▶ _Exercice 1_
D'après l'extrait sur l'art brésilien sous la dictature, à quoi pourraient être liées les parties de corps désassemblées de la série Visceral ? Répondez en une à trois phrases.
▶ _Exercice 2_
Prolongez l'extrait sur l'art brésilien sous la dictature à partir de sa dernière phrase.

Pendant les années 1960 et 1970, le Brésil se caractérisait par une radicalité très forte, avec une pensée queer et décoloniale bien développée, nous pourrions citer O Lampião da Esquina, le premier magazine gay du Brésil, et le dialogue que Lélia González fit entre psychanalyse et histoire coloniale. Des soulèvements similaires à ceux qui ont eu lieu en France en 1968 ont rendu possible des stratégies afin d’affronter la dictature par le biais de métaphores, de symboles, de discours et de création matérielle. Toutes les œuvres présentées ont été choisies pour avoir une surface politique, si je puis dire, mais elles ont aussi une surface poétique en elles. Et mon intention était d’apporter différents types de stratégies politiques afin de donner les exemples que vous avez bien voulu deviner avec moi. Par exemple, Anna Bella Geiger utilise dans son œuvre Passagens I et Passagens II son corps et sa représentation dans une sorte de mouvement en boucle, une interaction graphique et mécanique avec l’espace et la société. Dans O Pão Nosso de Cada Dia, son corps, comme Iole de Freitas, ne se montre jamais comme une image complète. La série Visceral montre des parties de corps désassemblées, ce qui pourrait être lié aux crimes commis pendant la dictature, aux corps cachés par les forces de police, mais aussi à toute l’histoire de la représentation du corps dans l’histoire de l’art.

▶ _Données présentées_
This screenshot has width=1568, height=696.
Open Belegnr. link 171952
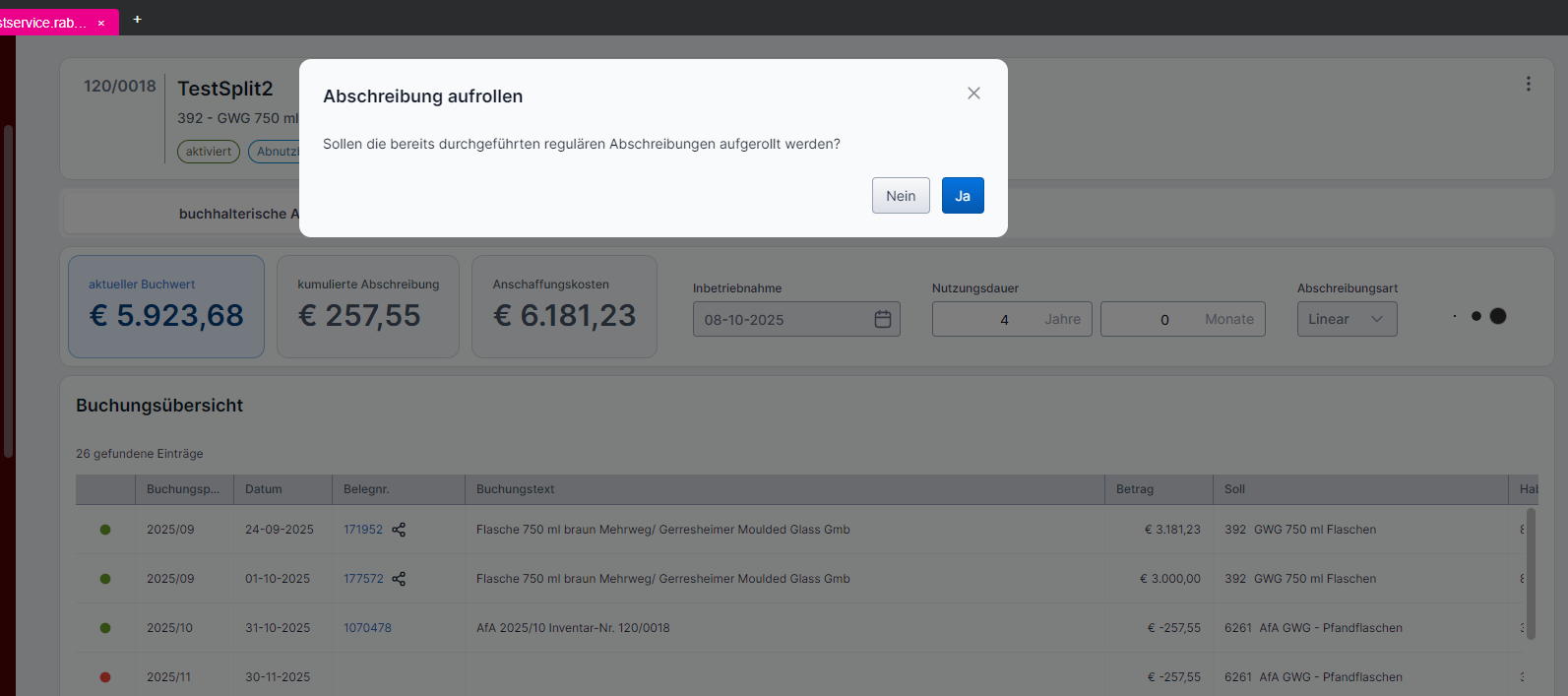tap(362, 530)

▶ _Corrigé 1_
Les parties de corps désassemblées de la série Visceral pourraient être liées aux crimes commis pendant la dictature et aux corps cachés par les forces de police. Elles pourraient aussi se rapporter à toute l'histoire de la représentation du corps dans l'histoire de l'art.

▶ _Corrigé 2_
Mais ce corps était désassemblé. Il était en partie comme autant de corps fragmentés ou de parties de corps. Et puis, bien sûr, nous pouvons faire le lien avec les crimes commis pendant la dictature et les corps qui étaient cachés par les forces de police. Et cette œuvre, comme beaucoup d’autres dans l’exposition, se rapporte également à l’universel. En 1968, la France ou la Hongrie ont également été secouées par des soulèvements, par des révoltes. Au Brésil, par des étudiants et des ouvriers, comme dans de nombreuses régions du monde. Ainsi, Anna Bella Geiger est venue à Paris en 1969 pour y apporter un manifeste aux artistes français leur demandant de refuser de participer à la Biennale de Sao Paulo en 1969. Iole de Freitas a montré son travail à la 9ème Biennale de Paris. Cela dit, l’exposition ne cherche par à réduire ces artistes à une géographie ou à un médium, elle ne veut pas les considérer dans une perspective géopolitique et réductrice.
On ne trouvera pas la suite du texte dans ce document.